Non si può non evidenziare anche la particolare, strana procedura relativa all’esecuzione del provvedimento di revoca. Infatti, sarebbe stato logico che, come previsto per la procedura per il rifiuto della licenza di collezione (art. 9, DM 1982), fosse stato incaricato il Questore anche per la relativa procedura di cessione.
Diversamente, tale procedura è demandata alla competenza del Prefetto (art. 12 DM 1982). Il Questore deve informare immediatamente il Prefetto della revoca della licenza di collezione, il quale deve provvedere per la successiva procedura di dismissione; solito esempio di come riuscire a complicare le cose semplici!.....

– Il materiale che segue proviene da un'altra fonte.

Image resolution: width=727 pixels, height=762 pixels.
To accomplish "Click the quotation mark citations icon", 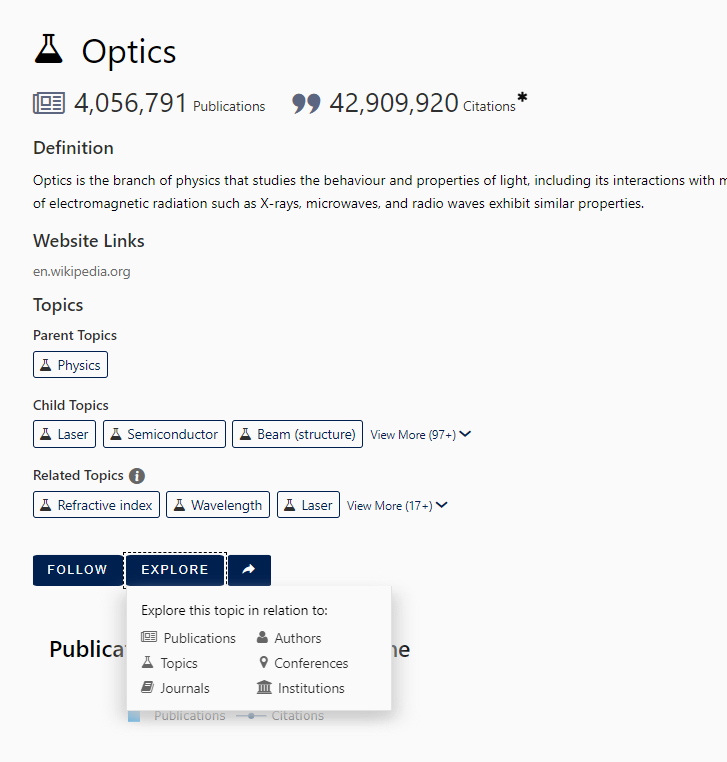I will tap(306, 104).
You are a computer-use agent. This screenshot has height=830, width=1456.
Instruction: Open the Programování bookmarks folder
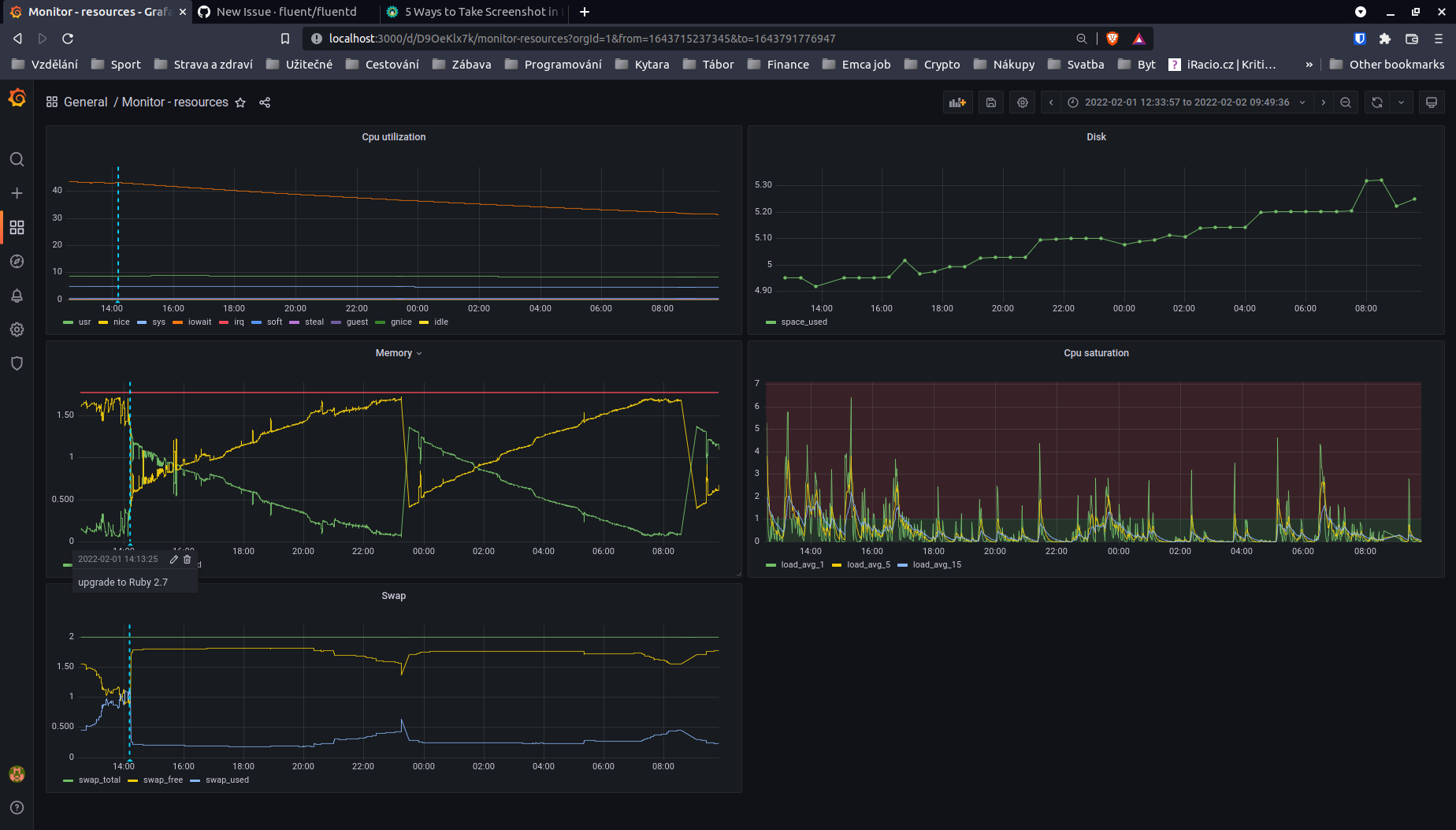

Non poteva, anche in questo caso, provvedere il Questore, competente alla revoca della collezione, a portare a termine la procedura di dismissione, in analogia a quanto previsto per il rifiuto della licenza di collezione (art. 9 DM 1982)?.......
Quindi, i collezionisti di armi antiche esultino relativamente, nonostante la sentenza del Consiglio di Stato. Perdere la licenza di collezione per mano del Questore, anziché del Prefetto, è una questione di forma, non di sostanza.
Una cosa è certa, anche questo regolamento necessita di una attenta rivisitazione, tenendo conto che i collezionisti di armi antiche salvaguardano, a proprie spese, un patrimonio storico/culturale, troppo spesso abbandonato dallo Stato.